» **Extracted entries**:
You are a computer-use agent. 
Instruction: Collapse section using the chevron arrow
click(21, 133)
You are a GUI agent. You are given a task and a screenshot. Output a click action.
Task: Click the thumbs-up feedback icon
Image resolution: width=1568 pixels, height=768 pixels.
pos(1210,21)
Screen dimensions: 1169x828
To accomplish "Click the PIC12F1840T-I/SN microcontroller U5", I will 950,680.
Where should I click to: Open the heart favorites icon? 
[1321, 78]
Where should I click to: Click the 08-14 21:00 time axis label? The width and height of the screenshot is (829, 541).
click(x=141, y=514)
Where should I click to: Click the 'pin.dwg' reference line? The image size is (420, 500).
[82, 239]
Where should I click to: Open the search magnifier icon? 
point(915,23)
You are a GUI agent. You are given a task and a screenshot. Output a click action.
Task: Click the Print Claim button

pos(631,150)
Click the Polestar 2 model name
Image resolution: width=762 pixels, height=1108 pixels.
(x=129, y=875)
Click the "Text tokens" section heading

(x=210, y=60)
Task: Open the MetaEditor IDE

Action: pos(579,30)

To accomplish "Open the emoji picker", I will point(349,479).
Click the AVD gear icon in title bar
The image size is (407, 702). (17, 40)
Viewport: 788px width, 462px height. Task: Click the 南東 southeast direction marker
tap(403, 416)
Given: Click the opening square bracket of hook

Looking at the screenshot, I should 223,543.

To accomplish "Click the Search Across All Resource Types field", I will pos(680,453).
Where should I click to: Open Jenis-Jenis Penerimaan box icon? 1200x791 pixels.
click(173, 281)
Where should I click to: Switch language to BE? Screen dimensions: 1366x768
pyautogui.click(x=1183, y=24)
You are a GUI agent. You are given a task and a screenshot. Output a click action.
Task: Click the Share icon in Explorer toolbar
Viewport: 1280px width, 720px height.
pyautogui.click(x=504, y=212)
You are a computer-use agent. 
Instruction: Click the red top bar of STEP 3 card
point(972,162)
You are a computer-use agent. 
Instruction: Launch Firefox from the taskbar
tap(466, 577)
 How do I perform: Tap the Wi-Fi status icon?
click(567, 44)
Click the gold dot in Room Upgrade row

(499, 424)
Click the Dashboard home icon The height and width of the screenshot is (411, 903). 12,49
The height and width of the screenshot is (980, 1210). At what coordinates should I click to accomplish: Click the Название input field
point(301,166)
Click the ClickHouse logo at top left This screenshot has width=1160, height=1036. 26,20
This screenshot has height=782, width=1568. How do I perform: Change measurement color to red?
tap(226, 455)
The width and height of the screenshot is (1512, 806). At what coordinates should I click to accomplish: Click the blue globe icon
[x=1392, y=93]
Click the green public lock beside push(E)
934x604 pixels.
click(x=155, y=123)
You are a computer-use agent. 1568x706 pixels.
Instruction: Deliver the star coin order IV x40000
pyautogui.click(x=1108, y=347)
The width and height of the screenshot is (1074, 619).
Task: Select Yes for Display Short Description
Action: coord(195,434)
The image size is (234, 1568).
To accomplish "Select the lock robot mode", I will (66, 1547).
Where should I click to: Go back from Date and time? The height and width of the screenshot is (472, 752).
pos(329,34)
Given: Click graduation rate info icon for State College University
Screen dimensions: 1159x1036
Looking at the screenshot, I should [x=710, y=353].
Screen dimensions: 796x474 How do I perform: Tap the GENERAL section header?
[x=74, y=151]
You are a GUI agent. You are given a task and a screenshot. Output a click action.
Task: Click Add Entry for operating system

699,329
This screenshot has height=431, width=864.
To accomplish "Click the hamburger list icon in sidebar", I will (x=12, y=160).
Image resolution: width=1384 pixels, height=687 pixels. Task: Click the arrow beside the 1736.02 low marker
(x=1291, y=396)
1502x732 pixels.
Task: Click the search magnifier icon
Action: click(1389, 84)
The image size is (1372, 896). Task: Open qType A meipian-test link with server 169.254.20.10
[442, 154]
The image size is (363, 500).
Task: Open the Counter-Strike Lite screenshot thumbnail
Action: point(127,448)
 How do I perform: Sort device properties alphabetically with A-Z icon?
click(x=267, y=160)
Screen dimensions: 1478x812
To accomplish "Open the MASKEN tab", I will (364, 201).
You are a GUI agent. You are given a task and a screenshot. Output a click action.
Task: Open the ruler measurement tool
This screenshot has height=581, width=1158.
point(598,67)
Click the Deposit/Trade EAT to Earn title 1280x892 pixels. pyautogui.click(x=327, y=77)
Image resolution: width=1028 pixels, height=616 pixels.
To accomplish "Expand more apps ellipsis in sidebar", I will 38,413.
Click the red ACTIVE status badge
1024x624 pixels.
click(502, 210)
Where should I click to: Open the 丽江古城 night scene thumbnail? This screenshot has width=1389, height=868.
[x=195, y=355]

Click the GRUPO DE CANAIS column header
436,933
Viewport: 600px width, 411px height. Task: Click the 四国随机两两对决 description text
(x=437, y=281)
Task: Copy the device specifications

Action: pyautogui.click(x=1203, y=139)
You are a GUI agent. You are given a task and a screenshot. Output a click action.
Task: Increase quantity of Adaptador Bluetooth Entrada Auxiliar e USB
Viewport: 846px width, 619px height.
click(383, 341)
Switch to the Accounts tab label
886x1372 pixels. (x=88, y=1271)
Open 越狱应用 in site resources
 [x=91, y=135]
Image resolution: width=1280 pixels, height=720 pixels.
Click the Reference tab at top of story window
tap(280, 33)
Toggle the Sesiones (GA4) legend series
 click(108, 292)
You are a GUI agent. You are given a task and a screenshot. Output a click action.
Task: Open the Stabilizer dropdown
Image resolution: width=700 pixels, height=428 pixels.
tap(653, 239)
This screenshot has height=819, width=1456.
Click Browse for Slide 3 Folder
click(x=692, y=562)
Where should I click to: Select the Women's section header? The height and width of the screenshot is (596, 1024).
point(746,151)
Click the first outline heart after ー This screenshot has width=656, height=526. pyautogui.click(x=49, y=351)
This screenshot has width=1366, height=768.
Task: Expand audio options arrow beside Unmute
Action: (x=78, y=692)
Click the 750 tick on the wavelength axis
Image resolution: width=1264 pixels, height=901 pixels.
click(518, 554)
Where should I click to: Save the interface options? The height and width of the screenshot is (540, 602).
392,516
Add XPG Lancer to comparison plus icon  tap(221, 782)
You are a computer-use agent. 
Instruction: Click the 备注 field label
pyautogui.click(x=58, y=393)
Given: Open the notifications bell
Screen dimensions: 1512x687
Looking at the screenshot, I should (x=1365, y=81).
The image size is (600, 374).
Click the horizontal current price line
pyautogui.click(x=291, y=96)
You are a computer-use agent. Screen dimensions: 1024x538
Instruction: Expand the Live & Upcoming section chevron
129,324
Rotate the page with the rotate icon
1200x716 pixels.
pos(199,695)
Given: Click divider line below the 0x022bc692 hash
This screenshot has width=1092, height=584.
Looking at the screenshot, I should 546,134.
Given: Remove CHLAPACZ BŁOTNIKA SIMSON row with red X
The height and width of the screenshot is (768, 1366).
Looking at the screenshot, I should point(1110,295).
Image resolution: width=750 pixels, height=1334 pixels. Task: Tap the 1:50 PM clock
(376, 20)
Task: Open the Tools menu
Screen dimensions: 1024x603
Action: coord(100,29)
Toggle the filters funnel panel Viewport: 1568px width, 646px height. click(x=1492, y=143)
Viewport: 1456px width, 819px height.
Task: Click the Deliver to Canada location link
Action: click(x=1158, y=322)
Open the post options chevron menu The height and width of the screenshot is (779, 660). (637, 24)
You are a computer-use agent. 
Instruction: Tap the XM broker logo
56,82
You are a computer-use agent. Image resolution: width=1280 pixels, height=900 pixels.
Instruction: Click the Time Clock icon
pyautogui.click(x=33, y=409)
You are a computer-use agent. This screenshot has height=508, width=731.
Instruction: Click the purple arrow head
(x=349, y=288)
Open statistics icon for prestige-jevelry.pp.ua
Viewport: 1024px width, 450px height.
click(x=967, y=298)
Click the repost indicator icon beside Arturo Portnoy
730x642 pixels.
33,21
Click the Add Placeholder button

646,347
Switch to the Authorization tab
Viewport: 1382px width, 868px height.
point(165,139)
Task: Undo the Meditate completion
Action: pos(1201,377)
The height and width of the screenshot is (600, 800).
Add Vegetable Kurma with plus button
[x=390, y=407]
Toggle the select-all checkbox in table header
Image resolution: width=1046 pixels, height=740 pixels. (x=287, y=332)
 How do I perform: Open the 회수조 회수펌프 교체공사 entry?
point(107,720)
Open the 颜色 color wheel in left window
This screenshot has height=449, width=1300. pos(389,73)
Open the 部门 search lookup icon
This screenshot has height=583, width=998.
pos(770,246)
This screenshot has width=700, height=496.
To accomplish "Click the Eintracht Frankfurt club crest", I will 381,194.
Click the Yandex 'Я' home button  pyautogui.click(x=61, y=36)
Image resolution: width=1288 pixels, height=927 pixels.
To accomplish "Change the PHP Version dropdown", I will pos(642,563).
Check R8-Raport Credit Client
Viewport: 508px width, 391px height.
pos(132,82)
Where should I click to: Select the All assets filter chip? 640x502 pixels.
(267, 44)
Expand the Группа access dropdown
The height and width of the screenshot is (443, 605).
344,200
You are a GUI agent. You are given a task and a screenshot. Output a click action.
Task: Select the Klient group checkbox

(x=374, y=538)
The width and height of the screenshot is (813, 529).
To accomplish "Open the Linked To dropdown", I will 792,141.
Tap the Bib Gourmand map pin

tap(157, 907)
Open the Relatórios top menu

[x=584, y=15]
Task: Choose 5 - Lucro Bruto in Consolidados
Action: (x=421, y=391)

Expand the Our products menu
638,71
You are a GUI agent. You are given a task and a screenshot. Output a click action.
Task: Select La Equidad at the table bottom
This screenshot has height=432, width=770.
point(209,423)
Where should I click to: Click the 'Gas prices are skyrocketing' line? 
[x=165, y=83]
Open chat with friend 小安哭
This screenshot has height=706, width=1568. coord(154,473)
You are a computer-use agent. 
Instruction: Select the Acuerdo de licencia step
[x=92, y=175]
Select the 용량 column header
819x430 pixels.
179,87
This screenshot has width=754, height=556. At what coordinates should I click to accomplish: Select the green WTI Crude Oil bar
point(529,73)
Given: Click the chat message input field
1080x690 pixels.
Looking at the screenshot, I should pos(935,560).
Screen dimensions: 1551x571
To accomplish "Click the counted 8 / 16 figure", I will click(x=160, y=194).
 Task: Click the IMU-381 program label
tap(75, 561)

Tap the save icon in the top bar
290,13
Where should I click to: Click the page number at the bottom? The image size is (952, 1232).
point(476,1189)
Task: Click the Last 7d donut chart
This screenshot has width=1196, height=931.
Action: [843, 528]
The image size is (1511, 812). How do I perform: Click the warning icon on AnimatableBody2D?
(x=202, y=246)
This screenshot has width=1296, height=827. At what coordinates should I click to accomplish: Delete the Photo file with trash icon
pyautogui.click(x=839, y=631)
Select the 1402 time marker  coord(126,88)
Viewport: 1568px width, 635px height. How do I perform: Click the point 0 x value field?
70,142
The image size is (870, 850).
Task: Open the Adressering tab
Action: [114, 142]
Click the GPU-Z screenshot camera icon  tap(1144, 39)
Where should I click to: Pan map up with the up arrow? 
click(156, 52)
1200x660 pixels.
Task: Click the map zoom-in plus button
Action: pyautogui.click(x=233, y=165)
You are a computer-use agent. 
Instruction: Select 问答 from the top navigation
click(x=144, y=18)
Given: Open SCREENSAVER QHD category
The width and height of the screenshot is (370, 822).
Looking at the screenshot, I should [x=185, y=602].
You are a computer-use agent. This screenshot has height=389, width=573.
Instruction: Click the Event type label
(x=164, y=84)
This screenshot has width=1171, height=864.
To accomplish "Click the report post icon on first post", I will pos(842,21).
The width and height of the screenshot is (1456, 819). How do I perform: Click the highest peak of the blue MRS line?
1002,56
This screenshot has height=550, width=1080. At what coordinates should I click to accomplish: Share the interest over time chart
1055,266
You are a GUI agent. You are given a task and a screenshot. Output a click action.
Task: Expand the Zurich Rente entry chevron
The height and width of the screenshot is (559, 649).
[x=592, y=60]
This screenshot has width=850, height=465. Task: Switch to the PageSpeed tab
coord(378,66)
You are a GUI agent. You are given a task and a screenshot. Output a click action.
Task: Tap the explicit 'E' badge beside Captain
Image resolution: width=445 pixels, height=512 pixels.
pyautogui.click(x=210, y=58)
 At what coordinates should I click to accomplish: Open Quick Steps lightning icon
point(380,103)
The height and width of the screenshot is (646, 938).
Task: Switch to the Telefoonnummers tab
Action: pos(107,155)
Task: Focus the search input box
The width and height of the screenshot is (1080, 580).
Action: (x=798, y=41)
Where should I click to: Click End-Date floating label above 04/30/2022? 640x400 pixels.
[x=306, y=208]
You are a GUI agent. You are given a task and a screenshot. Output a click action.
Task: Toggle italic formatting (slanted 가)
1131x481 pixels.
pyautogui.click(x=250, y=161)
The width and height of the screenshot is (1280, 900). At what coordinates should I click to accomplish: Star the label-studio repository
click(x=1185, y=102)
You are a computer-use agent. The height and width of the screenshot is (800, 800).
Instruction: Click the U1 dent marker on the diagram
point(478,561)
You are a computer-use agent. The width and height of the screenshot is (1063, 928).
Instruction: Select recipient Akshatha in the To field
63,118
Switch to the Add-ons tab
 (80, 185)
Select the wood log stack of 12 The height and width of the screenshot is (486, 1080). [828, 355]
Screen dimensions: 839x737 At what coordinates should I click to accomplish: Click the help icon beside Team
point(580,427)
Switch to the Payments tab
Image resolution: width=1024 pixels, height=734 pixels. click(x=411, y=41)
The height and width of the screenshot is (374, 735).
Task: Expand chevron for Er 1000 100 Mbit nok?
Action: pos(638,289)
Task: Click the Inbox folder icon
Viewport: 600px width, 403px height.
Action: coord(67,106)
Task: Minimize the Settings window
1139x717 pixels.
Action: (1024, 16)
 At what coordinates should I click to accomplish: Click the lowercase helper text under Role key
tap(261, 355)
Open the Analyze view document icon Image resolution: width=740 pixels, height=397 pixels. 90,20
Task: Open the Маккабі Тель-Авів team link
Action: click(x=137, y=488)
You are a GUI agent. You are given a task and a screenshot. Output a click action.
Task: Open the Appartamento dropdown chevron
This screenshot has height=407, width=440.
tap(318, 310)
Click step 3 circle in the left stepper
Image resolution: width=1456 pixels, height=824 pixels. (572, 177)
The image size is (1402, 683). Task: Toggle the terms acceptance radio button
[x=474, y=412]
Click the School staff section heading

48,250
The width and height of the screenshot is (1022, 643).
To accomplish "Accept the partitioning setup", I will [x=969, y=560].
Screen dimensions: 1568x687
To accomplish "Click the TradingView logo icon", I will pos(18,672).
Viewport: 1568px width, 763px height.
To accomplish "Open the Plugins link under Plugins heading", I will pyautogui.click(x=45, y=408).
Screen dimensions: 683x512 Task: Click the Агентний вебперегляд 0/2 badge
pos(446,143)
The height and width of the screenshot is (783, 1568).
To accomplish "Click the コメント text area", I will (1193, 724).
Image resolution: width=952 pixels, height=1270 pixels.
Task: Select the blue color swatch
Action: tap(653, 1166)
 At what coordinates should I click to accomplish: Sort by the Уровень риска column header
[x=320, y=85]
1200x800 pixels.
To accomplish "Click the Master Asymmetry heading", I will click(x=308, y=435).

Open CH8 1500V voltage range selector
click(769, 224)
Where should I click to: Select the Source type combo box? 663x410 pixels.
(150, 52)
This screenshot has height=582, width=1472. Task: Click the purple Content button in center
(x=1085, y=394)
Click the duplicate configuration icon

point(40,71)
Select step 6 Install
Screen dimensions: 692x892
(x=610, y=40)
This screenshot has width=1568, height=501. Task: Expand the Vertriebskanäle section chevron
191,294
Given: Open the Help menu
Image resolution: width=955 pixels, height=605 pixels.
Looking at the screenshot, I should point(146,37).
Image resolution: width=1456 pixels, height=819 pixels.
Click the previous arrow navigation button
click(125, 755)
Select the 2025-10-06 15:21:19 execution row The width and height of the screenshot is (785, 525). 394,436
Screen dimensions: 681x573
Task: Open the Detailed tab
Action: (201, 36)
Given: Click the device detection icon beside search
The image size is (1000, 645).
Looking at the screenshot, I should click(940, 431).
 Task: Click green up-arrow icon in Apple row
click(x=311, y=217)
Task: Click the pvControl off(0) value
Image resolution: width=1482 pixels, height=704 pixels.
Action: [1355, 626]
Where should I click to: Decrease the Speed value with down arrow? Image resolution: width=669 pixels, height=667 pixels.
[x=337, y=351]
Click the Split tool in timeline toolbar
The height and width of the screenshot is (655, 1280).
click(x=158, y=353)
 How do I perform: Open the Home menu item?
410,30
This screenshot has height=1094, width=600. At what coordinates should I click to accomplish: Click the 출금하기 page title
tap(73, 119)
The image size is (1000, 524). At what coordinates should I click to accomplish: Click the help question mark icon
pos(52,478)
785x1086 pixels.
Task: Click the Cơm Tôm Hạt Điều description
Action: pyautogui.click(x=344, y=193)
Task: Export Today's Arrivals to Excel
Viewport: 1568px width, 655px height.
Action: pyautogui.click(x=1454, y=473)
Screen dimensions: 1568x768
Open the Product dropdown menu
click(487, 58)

» **Goal of the exercise**:
Repeat exactly the lines above from the one with "Where should I click to: Save" up to and including the one with "You are a computer-use agent. Screen". No other line belongs in the reply.

» **Your response**:
Where should I click to: Save the interface options? The height and width of the screenshot is (540, 602).
392,516
Add XPG Lancer to comparison plus icon  tap(221, 782)
You are a computer-use agent. 
Instruction: Click the 备注 field label
pyautogui.click(x=58, y=393)
Given: Open the notifications bell
Screen dimensions: 1512x687
Looking at the screenshot, I should (x=1365, y=81).
The image size is (600, 374).
Click the horizontal current price line
pyautogui.click(x=291, y=96)
You are a computer-use agent. Screen dimensions: 1024x538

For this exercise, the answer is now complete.